• [Data under study]
[Start of section]
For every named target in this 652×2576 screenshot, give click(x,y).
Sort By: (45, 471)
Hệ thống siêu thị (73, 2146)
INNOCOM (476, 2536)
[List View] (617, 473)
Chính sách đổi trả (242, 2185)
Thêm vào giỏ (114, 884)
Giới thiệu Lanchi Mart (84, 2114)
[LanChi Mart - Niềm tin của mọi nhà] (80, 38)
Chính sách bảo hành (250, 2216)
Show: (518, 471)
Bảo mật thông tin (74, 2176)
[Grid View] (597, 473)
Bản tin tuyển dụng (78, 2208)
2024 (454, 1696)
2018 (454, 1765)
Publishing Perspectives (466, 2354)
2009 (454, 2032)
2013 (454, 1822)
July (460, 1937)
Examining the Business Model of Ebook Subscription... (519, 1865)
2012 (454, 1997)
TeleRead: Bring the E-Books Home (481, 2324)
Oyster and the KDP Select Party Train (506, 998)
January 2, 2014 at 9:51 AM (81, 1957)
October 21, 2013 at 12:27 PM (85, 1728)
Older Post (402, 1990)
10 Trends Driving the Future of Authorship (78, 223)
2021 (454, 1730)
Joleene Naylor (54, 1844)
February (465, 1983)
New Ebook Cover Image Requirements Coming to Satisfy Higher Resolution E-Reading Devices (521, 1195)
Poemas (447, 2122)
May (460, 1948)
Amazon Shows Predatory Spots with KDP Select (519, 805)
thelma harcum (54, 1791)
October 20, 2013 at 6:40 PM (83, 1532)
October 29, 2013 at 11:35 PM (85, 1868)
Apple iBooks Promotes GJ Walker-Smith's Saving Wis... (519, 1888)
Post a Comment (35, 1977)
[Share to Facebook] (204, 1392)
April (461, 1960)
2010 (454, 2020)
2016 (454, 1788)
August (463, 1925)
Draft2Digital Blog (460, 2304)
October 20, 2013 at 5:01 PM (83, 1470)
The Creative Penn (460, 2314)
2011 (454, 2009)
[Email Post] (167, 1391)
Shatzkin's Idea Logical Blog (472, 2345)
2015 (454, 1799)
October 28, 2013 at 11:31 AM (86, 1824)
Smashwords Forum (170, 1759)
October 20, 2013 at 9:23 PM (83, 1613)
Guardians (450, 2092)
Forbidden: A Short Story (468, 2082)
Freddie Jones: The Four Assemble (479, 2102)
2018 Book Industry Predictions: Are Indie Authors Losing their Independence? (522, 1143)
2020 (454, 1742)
[End of section]
• [Work to be completed] Everything from the line with "[LanChi Mart - Niềm tin của mọi nhà] (80, 38)" through the line with "Older Post (402, 1990)" should be written out exactly as it appears above, end lines included, and nothing outside that range.

• [Response area]
[LanChi Mart - Niềm tin của mọi nhà] (80, 38)
Chính sách bảo hành (250, 2216)
Show: (518, 471)
Bảo mật thông tin (74, 2176)
[Grid View] (597, 473)
Bản tin tuyển dụng (78, 2208)
2024 (454, 1696)
2018 (454, 1765)
Publishing Perspectives (466, 2354)
2009 (454, 2032)
2013 (454, 1822)
July (460, 1937)
Examining the Business Model of Ebook Subscription... (519, 1865)
2012 (454, 1997)
TeleRead: Bring the E-Books Home (481, 2324)
Oyster and the KDP Select Party Train (506, 998)
January 2, 2014 at 9:51 AM (81, 1957)
October 21, 2013 at 12:27 PM (85, 1728)
Older Post (402, 1990)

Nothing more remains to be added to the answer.